The United States used more energy in 2018 than ever before, partly because Americans drove more: 3.225 trillion miles, 12.2 billion more than 2017.

Wolves return to the Netherlands after an absence of 140 years.

A suspected rhino poacher in South Africa is trampled to death by an elephant, then eaten by lions.

The last time Earth’s atmosphere had as much carbon dioxide as it does today, there were trees growing near the South Pole.

Thawing ice on Alaska’s Denali is exposing the 66 tons of feces left by generations of mountain climbers.

Sea level rise has cost property owners on the East and Gulf Coasts more than $16 billion since 2005.

Senator Mike Lee of Utah says that the solution to climate change is to “fall in love, get married, and have some kids.”

Greta Thunberg, the 16-year-old Swede who inspired the Youth Climate Strike, is nominated for the Nobel Peace Prize.

The stomachs of dead whales found in the Philippines and Italy are full of plastic trash.

Scientists discover a new species of orca of southern Chile — “The largest undescribed animal left on the planet.”

Trump’s proposed federal budget would cut funding for the Environmental Protection Agency by 31 percent.
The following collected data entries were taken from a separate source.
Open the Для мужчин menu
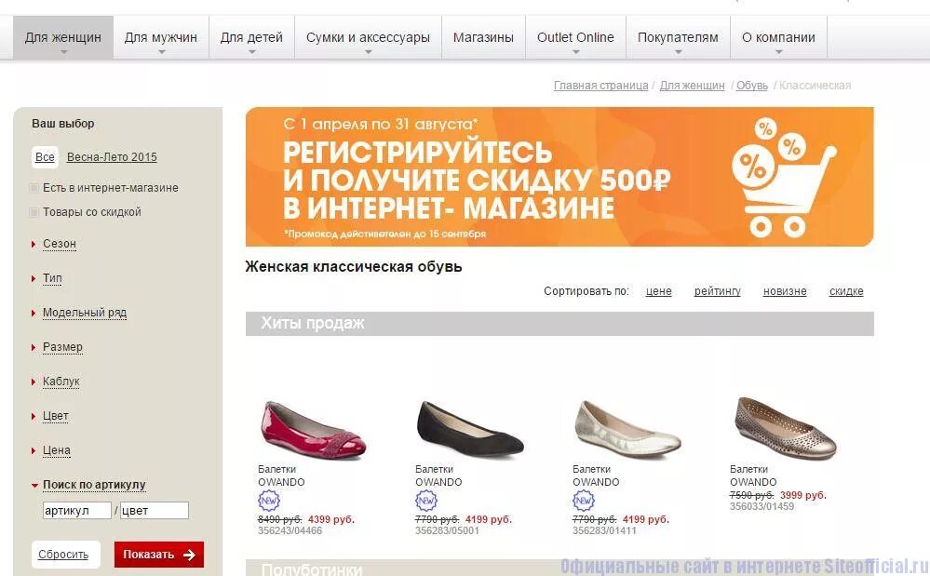(x=161, y=37)

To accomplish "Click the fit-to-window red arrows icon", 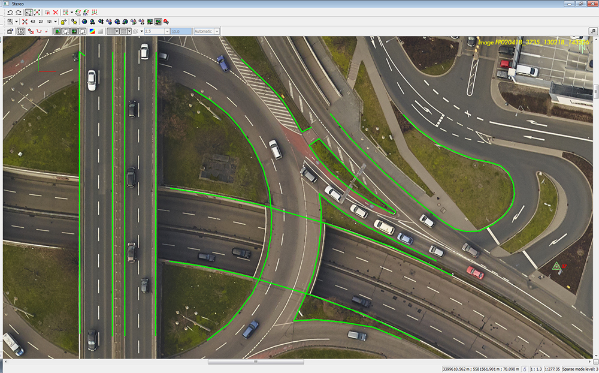I will point(25,22).
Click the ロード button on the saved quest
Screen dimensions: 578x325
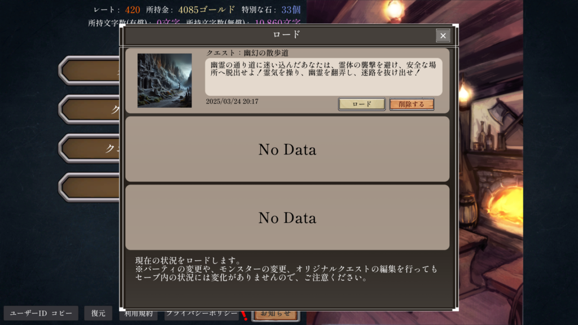tap(362, 104)
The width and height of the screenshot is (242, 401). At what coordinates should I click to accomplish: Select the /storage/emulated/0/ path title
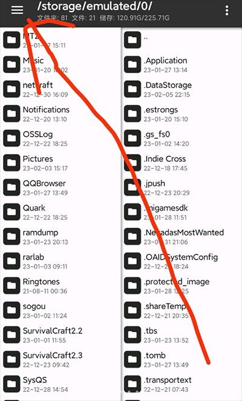[95, 7]
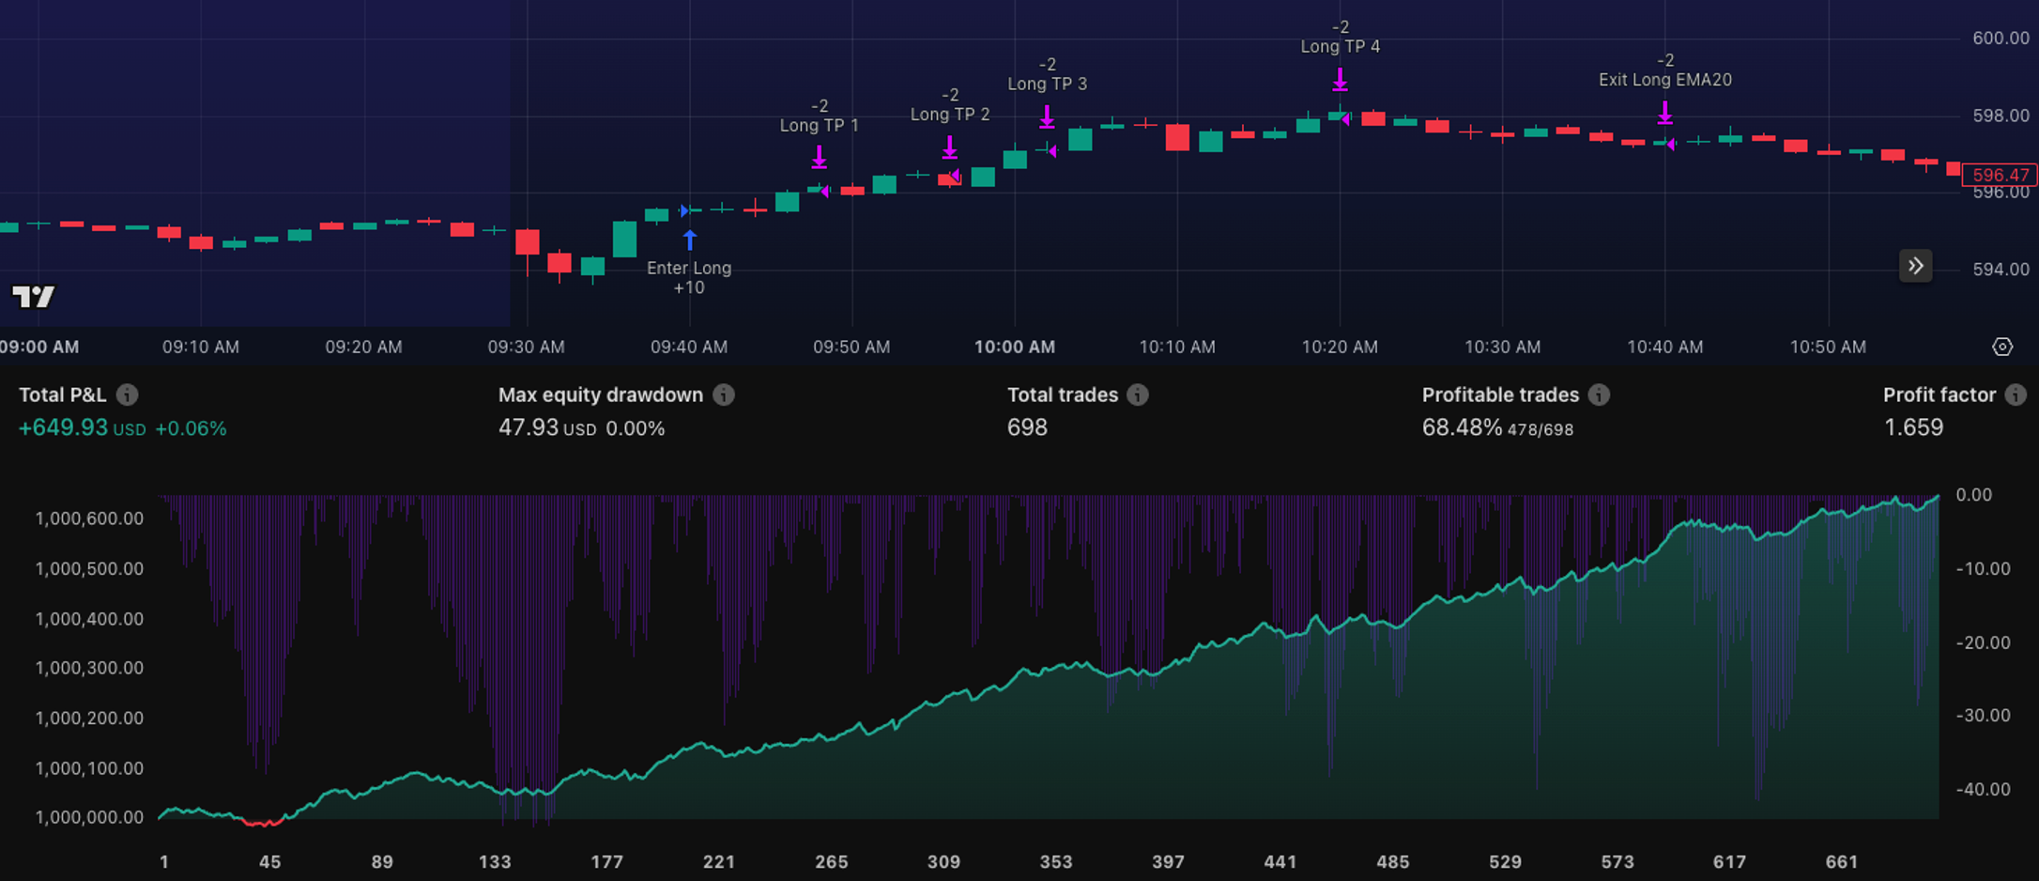Click the 68.48% profitable trades value

1462,428
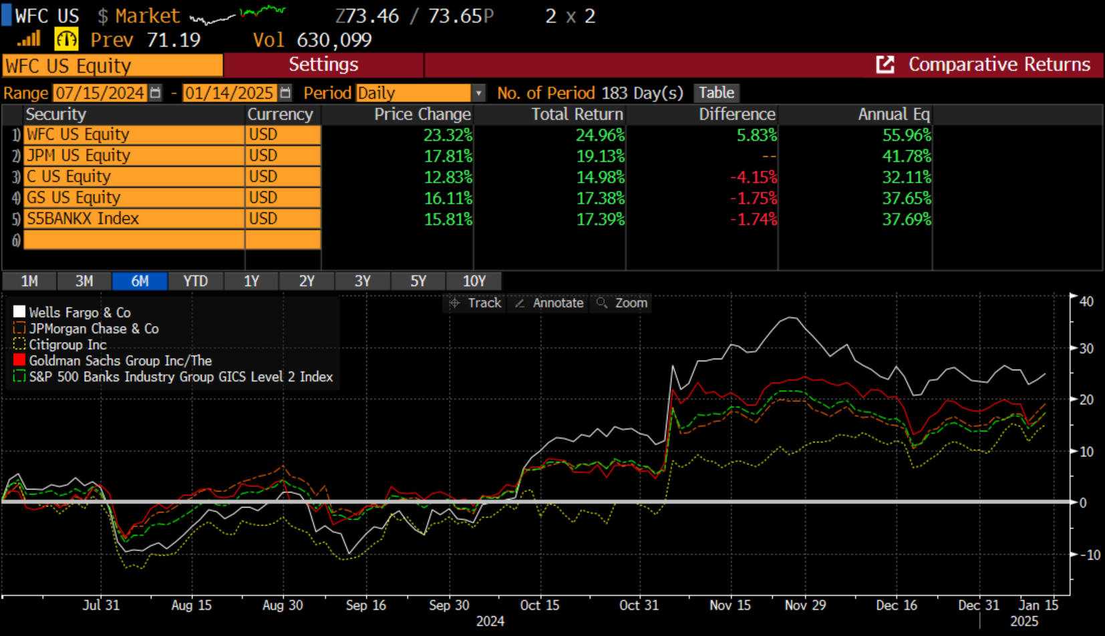Viewport: 1105px width, 636px height.
Task: Open the Settings button
Action: point(323,65)
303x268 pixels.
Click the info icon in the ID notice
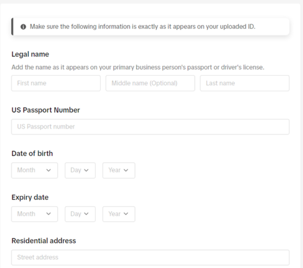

Composite photographer Nick Brandt, whose profound works show how nature in the world is quickly dying away due to man’s indifference, says, “My motivation is my anger and despair at what we are losing, that the human race is sleepwalking its way to oblivion.”

 

 

Lacewing Insect … Photo by Thomas Peace c. 2019

 

 

 

36 Comments Join the Conversation

  1. Mr. Brandt (whose name is a species of bird; karma?) sums it up well. Despair is an accurate description. I am looking to see every day as if it were the last. To hear every coyote call and red-winged blackbird song as if they were the last. My philosophy of this perspective had previously been an based on my own timeline and imminent demise, to appreciate all that is before me before my time is up.
    Nowadays, it seems I am outliving other species at an alarming rate, and must focus my appreciations on things that will be gone before we know it. Already, I can tell my grandchildren that there were, quite literally, three times as many birds of dozens of species when I was a child.
    There has been some awakening, as of late, and there have been small wins and victories for the planet.
    I fear it may be too little, too late, and all the science couldn’t possibly understand and predict the exponential effects of one area on another as regards our planetary and atmospheric decline.
    In “The Jetsons”, there are no trees or birds.
    A cartoon predicts our future.

    Take care,

    Paz

    Reply

  2. I fear matters will have to get much worse before “we” wake up to reality and change dramatically our lifestyles and priorities. Good to have a list like this flashed into awareness for some of “we” if not all just yet.
    Gorgeous photo!

    Reply

  3. If it weren’t so sad, some of this would be almost funny. We’re all just another Nero – fiddling while the world burns.

    Reply

  4. “It’s Good News Week!” Climate change in a hand-basket, This needs to be tattooed into our leaders minds.

    Reply

  5. Three days ago when this post published we could have disdain for man’s indifference to Mother Earth – today, sadly it is man’s indifference to one another. Thank goodness for this lovely lacewing insect to put things into perspective.

    Reply

      • Yes we do Tom – I turn on the news as soon as I get up every morning and I really should not be shocked or horrified by anything I hear anymore. I heard a sad news story about Greenland that scientists worry and obsess over the climate change on the LAND, but no one worries about the people who lives there. The people are having to euthanize their sled dogs because there is not enough snow to be able to use them through the seasons. No one cares about the impact on the people … made me feel sad to hear that.